Israeli officials argue that a system of protected roads and tunnels through E1 could allow Palestinians passage. Palestinians say that Israelis could instead use such roads to travel between Maale Adumim and Jerusalem, where many of the settlers work. Israeli officials also argue that the West Bank is not obstructed farther to the east, and that Palestinians can drive north-south closer to the Jordan River; Palestinians say that the Jordan Valley is too far out of their way and that Israel has said it will demand a security presence there in any case.


And of course the Palestinians, like the United States and most other nations, regard all Israeli settlements beyond the 1967 boundaries, including in East Jerusalem itself, as illegal or as “obstacles to peace.” They regard Israeli assertions of “consensus” on keeping three main settlement blocs in the West Bank as self-delusion. Washington, however, does accept the principle of land swaps to accommodate demographic changes on the ground, but always subject to final agreement between the parties.


E1 has been contentious for years, with Washington warning various Israeli governments not to start building there. But E1 burst back into the forefront recently after Mahmoud Abbas, the president of the Palestinian Authority, won United Nations General Assembly approval to recognize Palestine as a nonmember observer state. Mr. Abbas pressed ahead despite warnings from the United States and Israel that such an action would be a unilateral step in violation of the 1993 Oslo Accords that set up the supposedly interim Palestinian Authority.


Mr.

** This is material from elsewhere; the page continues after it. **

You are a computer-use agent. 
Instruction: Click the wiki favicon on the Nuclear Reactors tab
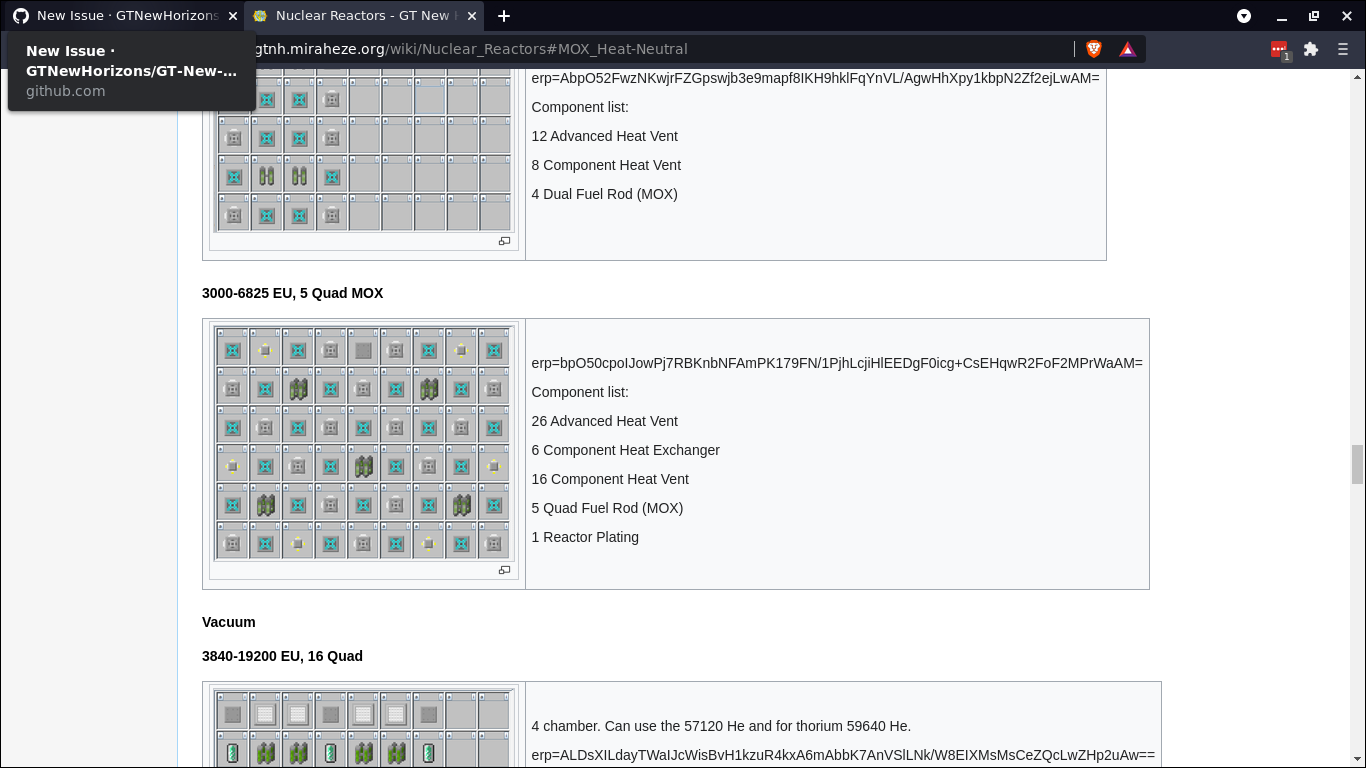tap(258, 15)

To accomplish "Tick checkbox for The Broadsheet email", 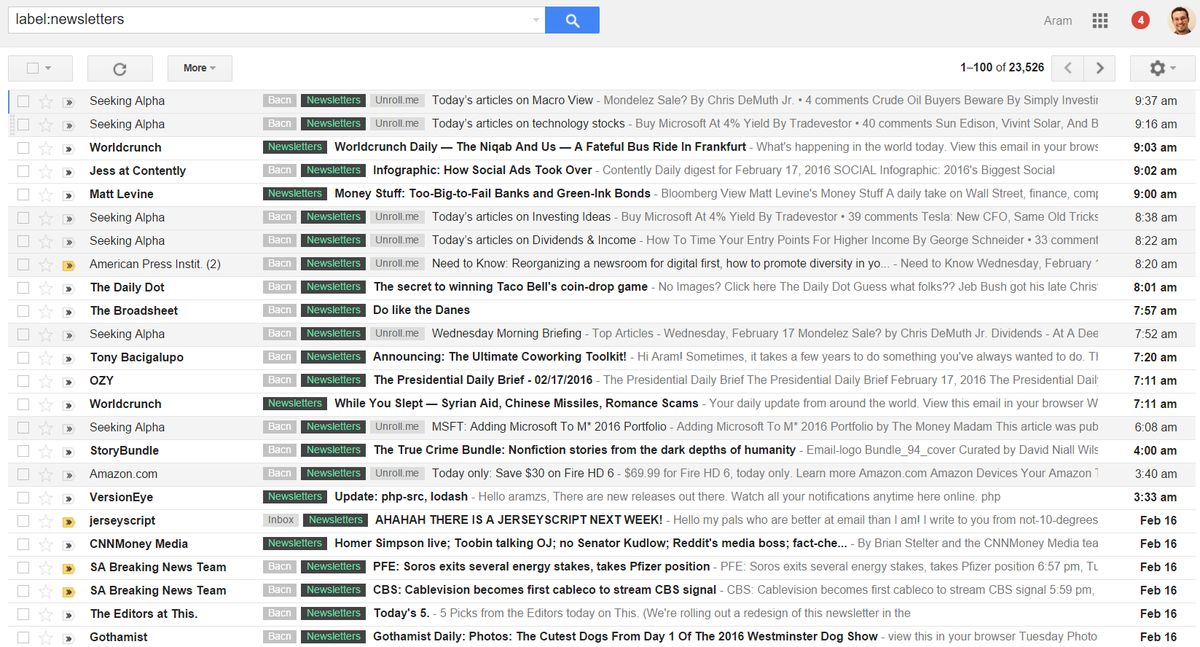I will [23, 311].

Abbas won handily in the General Assembly on Nov. 29, in a 138 to 9 vote. Even Germany, a strong Israeli ally, abstained. Prime Minister Benjamin Netanyahu of Israel responded with a three-part riposte. He withheld taxes collected on behalf of the Palestinians to pay down their electricity debt to Israel. He announced final approval for the construction of 3,000 more housing units in East Jerusalem and existing settlement blocs — beyond the 1967 borders, but within current settlement lines. And finally, he accelerated planning for the construction of up to 3,400 housing units inside E1.


Jodi Rudoren contributed reporting from Jerusalem.